Donatella Rettore e la passione per l’Hellas Verona: “Juventus? Ci ha fregato nell’86…”, ma ne ha anche per l’Inter. E sul marito Claudio Rego “L’unico che riesce a mettermi un freno”

Donatella Rettore a Vieni da me
Donatella Rettore

Gli anni passano ma Donatella Rettore è sempre la stessa, vulcanica e irrefrenabile. L’unico che riesce a tenerla a “bada” è il marito Claudio Rego. «A volte è lui che mi mette un freno. Stiamo insieme da quarant’anni, di cui quindici di matrimonio. Se non lo fa lui, chi può trattenermi?», scherza a Tuttosport. Un’intervista speciale quella al giornale sportivo, in qualità di tifosa dell’Hellas Verona. La cantante infatti andava allo stadio, fino a quando l’emergenza coronavirus non ha costretto il calcio alle porte chiuse. E non si sedeva mica in tribuna come fanno molti vip, bensì in curva tra i tifosi più calorosi. «Mi confondo e tifo come una matta, almeno lì sono libera di fare ciò che voglio». In tribuna invece va mantenuto un certo rigore… Ora sogna un posto in Europa per gli scaligeri. «Mi piacerebbe uno scontro con la Juventus, perché quella sconfitta che risale all’86 proprio non mi va giù e vorrei un riscatto». Così l’Hellas Verona avrebbe modo di dimostrare di non essere una squadra di provincia, ma una in grado di battere le grandi.

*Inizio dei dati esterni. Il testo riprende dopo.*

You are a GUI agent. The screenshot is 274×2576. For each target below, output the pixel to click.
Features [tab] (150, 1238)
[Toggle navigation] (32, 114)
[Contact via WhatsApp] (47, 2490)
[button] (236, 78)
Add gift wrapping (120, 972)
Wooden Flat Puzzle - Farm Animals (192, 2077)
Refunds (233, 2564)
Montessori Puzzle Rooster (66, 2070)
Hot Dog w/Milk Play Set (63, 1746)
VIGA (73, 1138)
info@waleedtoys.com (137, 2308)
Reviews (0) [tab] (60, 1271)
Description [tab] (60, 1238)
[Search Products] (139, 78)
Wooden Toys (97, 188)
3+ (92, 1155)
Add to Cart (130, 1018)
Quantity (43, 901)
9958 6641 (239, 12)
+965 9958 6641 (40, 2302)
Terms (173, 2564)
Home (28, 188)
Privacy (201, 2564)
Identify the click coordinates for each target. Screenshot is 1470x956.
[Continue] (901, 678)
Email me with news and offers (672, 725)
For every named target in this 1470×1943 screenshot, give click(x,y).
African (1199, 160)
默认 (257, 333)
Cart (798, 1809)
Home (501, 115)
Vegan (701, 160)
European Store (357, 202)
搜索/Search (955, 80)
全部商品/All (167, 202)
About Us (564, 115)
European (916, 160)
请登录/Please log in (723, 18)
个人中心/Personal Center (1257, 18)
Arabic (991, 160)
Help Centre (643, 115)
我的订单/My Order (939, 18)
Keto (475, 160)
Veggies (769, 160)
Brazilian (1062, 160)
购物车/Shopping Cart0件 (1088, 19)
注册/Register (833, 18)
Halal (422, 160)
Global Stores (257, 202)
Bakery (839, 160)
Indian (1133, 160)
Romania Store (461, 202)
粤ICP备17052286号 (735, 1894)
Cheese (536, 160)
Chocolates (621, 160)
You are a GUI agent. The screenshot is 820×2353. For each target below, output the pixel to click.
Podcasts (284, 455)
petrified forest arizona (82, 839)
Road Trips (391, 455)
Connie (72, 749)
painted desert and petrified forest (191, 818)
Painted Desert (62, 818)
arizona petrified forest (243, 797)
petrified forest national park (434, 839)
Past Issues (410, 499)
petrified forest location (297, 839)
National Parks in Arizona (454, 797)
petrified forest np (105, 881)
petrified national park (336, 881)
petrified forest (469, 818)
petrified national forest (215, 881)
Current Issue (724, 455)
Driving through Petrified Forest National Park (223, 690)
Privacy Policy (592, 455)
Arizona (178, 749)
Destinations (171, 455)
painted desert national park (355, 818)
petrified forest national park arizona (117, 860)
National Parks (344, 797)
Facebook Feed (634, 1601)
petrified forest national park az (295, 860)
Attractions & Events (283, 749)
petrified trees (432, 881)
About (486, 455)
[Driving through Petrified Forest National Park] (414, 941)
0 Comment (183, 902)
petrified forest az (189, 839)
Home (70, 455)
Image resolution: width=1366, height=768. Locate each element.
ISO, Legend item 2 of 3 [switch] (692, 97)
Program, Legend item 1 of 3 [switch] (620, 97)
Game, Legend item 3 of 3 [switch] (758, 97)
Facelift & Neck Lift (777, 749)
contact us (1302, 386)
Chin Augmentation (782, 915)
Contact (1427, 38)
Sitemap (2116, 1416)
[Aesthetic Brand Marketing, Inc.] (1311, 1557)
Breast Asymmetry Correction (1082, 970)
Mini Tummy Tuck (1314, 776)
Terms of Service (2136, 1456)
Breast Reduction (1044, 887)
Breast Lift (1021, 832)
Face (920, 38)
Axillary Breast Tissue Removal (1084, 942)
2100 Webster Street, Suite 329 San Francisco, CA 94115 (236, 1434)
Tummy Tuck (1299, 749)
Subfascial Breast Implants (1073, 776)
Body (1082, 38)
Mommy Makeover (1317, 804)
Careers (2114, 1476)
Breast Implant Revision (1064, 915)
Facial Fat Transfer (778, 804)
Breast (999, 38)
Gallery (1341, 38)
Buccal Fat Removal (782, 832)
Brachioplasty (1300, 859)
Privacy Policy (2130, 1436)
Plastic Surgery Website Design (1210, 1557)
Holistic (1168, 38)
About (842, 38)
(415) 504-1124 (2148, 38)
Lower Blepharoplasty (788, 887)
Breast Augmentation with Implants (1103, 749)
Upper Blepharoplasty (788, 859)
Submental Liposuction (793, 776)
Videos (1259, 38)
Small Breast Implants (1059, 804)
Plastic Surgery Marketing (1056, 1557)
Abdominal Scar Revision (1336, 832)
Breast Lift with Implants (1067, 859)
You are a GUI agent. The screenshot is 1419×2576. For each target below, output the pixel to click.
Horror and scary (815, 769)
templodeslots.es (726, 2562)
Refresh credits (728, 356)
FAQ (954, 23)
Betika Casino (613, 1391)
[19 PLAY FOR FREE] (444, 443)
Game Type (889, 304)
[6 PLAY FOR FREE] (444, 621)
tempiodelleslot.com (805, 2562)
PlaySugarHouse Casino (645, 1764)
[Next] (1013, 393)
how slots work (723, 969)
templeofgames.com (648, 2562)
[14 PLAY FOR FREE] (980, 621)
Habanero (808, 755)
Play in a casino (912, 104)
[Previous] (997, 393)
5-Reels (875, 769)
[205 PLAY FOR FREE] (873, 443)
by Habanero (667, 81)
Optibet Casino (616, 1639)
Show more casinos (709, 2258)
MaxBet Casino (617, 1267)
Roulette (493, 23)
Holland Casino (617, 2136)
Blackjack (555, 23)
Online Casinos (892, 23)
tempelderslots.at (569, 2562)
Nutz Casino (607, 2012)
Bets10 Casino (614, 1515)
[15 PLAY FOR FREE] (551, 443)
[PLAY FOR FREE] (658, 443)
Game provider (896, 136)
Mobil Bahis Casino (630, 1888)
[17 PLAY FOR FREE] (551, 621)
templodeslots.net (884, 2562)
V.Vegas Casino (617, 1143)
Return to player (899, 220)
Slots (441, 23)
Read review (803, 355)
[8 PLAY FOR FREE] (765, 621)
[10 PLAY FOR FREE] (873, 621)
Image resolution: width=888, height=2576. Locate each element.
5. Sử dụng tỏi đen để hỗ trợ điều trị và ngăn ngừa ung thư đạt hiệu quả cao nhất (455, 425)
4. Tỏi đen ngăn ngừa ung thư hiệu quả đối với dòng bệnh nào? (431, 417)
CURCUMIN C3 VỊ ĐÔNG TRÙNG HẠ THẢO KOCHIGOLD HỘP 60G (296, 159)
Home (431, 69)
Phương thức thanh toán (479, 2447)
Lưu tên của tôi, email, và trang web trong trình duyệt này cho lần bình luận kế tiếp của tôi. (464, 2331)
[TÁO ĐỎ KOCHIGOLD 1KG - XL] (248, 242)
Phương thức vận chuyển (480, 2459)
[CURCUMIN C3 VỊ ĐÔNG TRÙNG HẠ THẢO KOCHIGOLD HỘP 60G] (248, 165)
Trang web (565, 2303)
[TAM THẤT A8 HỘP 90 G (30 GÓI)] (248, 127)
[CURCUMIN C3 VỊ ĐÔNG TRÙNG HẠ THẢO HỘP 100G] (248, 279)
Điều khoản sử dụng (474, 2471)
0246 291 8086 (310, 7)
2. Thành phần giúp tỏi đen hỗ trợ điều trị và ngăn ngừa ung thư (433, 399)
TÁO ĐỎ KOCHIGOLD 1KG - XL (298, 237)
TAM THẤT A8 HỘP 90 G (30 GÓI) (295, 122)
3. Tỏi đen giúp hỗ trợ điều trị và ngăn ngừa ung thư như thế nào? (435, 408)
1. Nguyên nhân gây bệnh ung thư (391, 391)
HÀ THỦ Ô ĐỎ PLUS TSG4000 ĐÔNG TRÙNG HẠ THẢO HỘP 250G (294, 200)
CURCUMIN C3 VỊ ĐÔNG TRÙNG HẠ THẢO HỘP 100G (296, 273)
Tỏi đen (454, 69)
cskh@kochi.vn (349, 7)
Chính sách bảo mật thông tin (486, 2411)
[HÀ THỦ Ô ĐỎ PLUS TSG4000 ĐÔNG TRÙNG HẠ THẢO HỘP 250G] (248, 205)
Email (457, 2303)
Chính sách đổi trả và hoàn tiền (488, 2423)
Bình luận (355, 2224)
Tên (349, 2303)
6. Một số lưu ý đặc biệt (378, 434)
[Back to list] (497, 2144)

DONATELLA RETTORE E LA PASSIONE PER L’HELLAS

«I torinesi ci hanno letteralmente rubato la partita», dice Donatella Rettore nell’intervista a Tuttosport in cui parla della sua passione per l’Hellas Verona. A proposito di sfoghi e recriminazioni, ce n’è anche per l’Inter. «Meritavamo di vincere». E invece è arrivato un pareggio: «Un pareggio importante, che ci permette di sognare l’Europa». Ma le è rimasta una curiosità: «Rivedere al Var l’autogol di Dimarco, perché ho molti dubbi a riguardo». Ma di calcio comunque non si ritiene un’esperta, di sicuro molto appassionata. Ma è abituata a prendere sul serio ciò che l’appassiona. E questo vale ovviamente anche per la musica, il suo grande amore. «Sono esigente, puntigliosa e non lascio nulla al caso». E così è stato per il suo ultimo lavoro. «L’ho voluto come dicevo io, cioè in vinile, a stelle azzurre, con i brani selezionati insieme a mio marito». Tra questi però non c’è nessuna canzone per l’Hellas Verona: «Appositamente no».